* WHAT THE TASK REQUIRES
Scan the entries below for the word "sidebar", then copy each line that holds it.

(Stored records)
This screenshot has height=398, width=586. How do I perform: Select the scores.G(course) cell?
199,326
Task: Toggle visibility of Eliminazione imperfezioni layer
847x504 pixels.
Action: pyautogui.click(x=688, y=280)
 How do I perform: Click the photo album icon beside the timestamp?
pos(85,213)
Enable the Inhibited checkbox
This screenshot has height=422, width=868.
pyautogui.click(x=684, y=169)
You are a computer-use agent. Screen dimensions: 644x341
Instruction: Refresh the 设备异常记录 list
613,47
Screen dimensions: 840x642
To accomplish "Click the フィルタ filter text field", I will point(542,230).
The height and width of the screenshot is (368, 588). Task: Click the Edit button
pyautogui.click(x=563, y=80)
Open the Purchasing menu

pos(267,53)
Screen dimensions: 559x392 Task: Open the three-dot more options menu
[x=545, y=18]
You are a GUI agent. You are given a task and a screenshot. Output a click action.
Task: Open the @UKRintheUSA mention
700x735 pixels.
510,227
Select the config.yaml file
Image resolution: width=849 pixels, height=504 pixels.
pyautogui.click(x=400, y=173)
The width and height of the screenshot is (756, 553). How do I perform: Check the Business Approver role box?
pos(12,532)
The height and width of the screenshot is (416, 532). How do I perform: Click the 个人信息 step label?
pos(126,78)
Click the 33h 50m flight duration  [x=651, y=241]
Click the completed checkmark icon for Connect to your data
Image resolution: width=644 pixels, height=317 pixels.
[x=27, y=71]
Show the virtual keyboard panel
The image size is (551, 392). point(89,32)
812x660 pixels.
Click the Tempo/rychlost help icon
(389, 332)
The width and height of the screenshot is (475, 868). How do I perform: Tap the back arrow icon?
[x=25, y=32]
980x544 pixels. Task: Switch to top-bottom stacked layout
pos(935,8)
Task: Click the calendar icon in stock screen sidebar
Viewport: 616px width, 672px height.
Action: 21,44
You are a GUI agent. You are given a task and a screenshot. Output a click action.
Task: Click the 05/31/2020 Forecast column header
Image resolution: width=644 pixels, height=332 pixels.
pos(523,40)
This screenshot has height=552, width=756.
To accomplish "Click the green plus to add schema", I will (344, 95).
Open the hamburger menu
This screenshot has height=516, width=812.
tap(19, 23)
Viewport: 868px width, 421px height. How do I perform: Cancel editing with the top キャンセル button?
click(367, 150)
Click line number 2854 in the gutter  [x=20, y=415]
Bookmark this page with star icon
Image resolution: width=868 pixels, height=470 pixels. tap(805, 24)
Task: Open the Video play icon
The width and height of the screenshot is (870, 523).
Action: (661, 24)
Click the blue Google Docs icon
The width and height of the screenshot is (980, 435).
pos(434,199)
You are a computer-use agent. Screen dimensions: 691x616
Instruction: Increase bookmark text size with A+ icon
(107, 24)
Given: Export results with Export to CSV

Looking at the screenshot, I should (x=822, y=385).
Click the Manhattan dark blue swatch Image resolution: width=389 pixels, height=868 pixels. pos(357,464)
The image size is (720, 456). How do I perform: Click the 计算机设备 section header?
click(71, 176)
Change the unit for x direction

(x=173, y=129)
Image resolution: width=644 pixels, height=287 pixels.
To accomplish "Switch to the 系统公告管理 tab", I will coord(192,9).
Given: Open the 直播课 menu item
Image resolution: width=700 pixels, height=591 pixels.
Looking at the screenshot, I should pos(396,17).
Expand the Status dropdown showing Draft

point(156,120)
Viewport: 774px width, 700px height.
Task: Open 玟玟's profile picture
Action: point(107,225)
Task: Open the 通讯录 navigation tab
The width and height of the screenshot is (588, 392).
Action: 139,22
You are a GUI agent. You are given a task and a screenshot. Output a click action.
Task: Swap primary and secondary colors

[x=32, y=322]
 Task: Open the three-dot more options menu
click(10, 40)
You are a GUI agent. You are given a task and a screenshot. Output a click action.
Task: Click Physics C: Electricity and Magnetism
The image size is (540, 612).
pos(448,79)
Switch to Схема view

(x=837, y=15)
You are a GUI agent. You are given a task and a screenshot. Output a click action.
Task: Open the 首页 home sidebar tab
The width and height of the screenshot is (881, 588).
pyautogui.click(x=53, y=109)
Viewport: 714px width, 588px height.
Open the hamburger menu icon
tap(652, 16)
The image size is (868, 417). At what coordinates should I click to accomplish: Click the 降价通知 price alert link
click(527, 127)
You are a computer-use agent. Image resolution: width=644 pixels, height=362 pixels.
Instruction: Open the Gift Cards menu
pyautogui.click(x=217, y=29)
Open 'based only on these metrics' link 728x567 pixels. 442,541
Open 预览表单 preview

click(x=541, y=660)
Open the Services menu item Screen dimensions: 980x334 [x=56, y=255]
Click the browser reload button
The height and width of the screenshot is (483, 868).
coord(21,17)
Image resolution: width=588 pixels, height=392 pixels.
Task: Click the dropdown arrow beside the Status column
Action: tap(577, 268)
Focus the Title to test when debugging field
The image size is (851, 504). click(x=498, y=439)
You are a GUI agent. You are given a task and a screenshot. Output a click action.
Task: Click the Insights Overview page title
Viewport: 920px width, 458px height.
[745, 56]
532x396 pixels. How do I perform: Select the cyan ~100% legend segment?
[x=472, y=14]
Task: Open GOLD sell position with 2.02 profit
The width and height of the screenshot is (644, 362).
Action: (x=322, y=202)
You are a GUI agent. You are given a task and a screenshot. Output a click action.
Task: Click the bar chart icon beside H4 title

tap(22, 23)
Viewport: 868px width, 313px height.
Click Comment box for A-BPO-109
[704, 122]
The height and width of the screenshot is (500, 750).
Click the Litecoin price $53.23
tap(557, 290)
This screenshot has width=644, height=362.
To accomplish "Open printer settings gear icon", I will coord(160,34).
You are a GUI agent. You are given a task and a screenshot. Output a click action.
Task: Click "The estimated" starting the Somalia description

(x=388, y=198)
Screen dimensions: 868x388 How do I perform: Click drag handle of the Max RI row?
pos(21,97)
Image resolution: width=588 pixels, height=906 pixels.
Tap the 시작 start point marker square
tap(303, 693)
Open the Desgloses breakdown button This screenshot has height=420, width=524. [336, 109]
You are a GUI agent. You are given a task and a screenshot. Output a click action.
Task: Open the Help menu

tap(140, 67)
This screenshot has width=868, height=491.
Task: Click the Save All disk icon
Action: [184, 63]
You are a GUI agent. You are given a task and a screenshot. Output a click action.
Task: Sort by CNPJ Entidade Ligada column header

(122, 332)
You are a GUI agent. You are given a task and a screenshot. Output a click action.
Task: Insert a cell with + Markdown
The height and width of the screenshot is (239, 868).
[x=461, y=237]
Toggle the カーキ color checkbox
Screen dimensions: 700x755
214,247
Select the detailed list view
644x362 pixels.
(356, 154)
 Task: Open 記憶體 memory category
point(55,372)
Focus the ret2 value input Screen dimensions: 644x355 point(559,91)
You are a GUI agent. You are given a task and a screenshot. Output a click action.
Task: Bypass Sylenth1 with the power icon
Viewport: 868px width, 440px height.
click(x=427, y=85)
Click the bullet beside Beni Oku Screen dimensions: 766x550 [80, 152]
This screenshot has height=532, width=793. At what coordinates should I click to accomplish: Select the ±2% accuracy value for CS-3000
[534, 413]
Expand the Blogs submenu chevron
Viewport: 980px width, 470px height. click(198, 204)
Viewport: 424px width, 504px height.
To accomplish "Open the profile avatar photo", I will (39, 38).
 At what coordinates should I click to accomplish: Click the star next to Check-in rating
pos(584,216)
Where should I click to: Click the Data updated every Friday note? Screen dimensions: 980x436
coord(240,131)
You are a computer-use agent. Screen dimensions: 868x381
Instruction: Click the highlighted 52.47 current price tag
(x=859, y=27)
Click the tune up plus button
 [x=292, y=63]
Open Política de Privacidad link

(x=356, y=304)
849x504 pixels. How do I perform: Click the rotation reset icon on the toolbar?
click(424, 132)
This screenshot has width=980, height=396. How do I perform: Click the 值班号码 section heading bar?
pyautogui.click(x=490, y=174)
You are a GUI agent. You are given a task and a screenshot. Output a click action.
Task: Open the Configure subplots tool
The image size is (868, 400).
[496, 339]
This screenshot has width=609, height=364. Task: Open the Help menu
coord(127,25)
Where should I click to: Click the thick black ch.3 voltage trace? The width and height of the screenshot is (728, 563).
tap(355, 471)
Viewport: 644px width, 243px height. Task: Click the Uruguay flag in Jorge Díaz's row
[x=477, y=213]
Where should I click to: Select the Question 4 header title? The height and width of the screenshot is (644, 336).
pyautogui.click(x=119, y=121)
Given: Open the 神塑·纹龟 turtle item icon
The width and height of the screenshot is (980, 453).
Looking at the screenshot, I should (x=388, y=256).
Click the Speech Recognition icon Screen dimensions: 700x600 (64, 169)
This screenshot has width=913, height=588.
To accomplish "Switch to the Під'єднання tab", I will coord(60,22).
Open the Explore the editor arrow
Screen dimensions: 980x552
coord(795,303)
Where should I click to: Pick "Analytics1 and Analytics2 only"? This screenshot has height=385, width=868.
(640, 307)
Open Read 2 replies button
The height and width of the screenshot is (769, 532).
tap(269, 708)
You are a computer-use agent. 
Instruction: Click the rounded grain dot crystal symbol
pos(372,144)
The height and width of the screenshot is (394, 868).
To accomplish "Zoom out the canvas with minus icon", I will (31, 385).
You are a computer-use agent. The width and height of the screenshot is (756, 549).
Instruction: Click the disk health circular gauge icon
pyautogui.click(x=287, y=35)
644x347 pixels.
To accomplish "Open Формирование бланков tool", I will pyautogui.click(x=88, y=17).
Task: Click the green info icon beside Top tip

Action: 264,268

* EXERCISE RESPONSE
Task: Click the calendar icon in stock screen sidebar
Task: Open the 首页 home sidebar tab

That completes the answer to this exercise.